Israeli Researchers Say Sodom Salt Cave Is World’s Longest

Salt stalactites are seen inside the Malham Cave, which Israeli researchers say is the world’s longest salt cave, in Mount Sodom near the Dead Sea, Wednesday. (Reuters/Nir Elias)

Israeli researchers said Thursday they have surveyed what they now believe to be the world’s longest salt cave, a network of twisting passageways at the southern tip of the Dead Sea.

A recently completed survey of the Malham Cave determined the labyrinthine cavern stretches more than 6 miles in length. That puts it well ahead of Iran’s Namakdan Cave, previously thought to be the longest salt cave.

The survey was conducted by the Hebrew University of Jerusalem and a collection of Israeli, Bulgarian and international volunteers.

Boaz Langford, a researcher at the university’s Caves Research Center, and Antoniya Vlaykova, a Bulgarian cave explorer from the European Speleological Federation, headed the expedition.

“What’s unique about this cave, as opposed to other salt caves in the world, is that it’s the longest in the world,” Langford said, resting in a chamber of the cave.

Langford and Vlaykova said they plan to publish the complete map of the cave in a professional publication in the coming months.

There is no official record for the longest salt cave, and such designations are generally decided by consensus among cave researchers after an underground chamber is mapped and published.

Namakdan, which is about 4 miles in length, was identified as the longest salt cave after a study by Czech and Iranian scientists in 2006.

Salt caves are unusual and rare geological features.

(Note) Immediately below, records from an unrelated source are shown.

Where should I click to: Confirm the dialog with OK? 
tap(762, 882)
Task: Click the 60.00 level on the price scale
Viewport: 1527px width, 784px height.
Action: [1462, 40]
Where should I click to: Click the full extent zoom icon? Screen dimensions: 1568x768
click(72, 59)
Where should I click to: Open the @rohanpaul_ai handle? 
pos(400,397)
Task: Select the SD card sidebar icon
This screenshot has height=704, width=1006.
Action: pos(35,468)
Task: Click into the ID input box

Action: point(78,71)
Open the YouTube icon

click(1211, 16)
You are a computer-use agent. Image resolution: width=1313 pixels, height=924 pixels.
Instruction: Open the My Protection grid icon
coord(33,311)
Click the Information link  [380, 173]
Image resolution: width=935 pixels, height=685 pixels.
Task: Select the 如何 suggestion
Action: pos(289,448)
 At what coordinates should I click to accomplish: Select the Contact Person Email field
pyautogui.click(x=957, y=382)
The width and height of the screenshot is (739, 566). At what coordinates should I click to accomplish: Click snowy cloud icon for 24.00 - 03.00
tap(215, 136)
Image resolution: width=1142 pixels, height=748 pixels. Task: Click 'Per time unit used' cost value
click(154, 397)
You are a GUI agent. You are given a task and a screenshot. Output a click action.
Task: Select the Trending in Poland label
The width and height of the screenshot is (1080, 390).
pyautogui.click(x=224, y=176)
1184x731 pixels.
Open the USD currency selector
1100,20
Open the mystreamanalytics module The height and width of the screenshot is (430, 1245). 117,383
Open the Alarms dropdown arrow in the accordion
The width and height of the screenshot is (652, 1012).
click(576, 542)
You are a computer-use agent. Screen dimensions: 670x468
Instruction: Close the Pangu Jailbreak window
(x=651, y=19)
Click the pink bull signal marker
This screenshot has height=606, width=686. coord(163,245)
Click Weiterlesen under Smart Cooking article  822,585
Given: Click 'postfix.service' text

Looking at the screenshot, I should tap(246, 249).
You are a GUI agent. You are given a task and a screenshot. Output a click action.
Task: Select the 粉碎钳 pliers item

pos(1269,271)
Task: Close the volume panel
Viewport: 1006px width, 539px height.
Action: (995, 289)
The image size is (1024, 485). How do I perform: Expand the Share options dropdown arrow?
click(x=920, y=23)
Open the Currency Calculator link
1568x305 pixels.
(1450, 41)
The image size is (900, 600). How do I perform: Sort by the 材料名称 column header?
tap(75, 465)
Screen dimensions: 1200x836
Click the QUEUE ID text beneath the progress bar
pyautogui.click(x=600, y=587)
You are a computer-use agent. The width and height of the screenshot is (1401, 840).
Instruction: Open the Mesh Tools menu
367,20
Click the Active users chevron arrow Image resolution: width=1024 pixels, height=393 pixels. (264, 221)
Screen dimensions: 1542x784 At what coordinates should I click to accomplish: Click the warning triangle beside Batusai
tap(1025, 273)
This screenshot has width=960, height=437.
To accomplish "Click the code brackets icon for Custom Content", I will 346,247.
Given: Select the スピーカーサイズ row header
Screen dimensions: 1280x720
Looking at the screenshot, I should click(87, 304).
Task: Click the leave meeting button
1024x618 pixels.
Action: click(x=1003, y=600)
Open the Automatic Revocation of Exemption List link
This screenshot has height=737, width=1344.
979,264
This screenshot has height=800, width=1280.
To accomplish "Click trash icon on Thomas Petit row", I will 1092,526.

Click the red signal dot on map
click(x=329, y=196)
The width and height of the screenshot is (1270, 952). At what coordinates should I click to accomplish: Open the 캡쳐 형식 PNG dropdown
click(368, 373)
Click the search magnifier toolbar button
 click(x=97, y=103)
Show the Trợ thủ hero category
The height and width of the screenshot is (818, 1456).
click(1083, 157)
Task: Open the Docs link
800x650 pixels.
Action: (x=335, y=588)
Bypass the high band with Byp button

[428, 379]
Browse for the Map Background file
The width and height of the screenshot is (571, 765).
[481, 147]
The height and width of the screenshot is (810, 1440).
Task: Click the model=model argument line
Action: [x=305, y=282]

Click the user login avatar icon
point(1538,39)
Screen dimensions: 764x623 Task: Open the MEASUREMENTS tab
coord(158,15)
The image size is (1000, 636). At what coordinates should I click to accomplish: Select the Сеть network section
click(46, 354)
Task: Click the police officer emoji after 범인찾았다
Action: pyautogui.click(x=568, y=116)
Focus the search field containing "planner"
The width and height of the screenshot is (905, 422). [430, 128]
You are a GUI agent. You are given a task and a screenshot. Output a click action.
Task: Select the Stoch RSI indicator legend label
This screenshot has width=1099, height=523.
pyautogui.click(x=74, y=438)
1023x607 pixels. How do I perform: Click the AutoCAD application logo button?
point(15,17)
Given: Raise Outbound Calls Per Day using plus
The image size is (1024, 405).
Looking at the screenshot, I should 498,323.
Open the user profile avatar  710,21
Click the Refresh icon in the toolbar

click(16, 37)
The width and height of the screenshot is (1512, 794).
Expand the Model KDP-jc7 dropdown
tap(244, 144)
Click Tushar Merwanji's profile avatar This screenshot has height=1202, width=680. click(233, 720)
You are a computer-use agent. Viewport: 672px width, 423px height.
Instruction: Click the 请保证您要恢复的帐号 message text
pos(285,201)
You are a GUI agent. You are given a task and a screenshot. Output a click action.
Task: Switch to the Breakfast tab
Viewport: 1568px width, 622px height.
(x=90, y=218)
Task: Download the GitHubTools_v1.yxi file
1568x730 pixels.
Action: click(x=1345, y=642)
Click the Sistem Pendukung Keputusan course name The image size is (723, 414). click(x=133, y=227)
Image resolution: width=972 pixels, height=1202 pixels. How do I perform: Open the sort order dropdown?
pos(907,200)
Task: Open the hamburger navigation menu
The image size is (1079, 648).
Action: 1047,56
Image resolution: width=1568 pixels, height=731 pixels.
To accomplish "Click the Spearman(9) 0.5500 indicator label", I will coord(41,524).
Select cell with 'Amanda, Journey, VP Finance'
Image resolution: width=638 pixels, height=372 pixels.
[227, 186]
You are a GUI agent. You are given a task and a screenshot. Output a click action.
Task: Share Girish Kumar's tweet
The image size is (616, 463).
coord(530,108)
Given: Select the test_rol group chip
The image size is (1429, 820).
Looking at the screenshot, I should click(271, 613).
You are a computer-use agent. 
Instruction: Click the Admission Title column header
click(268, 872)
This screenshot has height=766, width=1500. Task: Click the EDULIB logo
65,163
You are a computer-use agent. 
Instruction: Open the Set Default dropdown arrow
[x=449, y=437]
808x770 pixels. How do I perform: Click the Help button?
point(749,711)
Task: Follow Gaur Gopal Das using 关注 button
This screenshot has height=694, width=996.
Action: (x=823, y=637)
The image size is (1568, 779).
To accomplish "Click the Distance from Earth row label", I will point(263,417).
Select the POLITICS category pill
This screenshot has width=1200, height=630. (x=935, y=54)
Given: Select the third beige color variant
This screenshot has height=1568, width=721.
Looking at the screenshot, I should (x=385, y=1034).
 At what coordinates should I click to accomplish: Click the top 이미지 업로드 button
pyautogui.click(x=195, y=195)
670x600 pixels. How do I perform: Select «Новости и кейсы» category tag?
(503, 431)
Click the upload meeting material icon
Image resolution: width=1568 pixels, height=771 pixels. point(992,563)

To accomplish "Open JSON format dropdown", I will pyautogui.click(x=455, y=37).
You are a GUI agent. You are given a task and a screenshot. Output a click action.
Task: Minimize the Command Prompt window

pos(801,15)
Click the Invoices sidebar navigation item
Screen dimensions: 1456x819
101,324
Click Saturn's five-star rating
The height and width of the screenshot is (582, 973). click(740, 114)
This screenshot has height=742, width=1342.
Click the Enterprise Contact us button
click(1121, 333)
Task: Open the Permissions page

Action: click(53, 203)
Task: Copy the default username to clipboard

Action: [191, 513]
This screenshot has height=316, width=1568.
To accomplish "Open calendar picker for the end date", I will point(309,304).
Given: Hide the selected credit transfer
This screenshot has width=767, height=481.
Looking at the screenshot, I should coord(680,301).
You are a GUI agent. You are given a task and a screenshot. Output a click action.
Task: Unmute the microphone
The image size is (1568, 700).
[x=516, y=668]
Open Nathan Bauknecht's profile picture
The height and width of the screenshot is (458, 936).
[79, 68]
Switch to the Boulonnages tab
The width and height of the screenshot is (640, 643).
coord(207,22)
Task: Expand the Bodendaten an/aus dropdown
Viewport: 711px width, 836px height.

Because salt is highly water soluble, large salt deposits do not normally survive long on the surface. Only a handful of salt caves are larger than half a mile in length. Salt caves tend to only exist in highly arid regions, like the area around the Dead Sea, which is located at the lowest point on earth and is too salty to support animal life.

“The salt layers are squeezed out from the sub-surface, where they are deposited a few kilometers underground, and while being squeezed out they form a mountain, which is rising still today, at a rate of about one centimeter per year,” said Amos Frumkin, a Hebrew University geologist who has studied the cave for decades.

The Malham Cave’s main outlet yawns not far from a salt pillar named “Lot’s wife.” On the mountainside above, Langford, Vlaykova and their colleagues have identified at least 19 openings where seasonal floods have percolated through Mount Sodom’s rock salt to form the cave.

Yoav Negev, founder of the Israeli Cave Explorers Club, said that over two years, his group and a total of 80 volunteers from nine countries spent around 1,500 workdays measuring and mapping the cavern’s recesses.

“It’s above and beyond what we expected,” he said.

Efraim Cohen, one of the Hebrew University cave explorers, described the process of locating the cave’s entrances from the surface, rappelling down into surface shafts, squeezing through tight passages, and measuring each of the cavern’s serpentine branches with lasers.

Despite the difficult environment, he said the cave’s splendor makes it worth it.

“All the stalagmites and stalactites, their beauty, their color — they’re really white, they’re shining, they’re amazing,” Cohen said.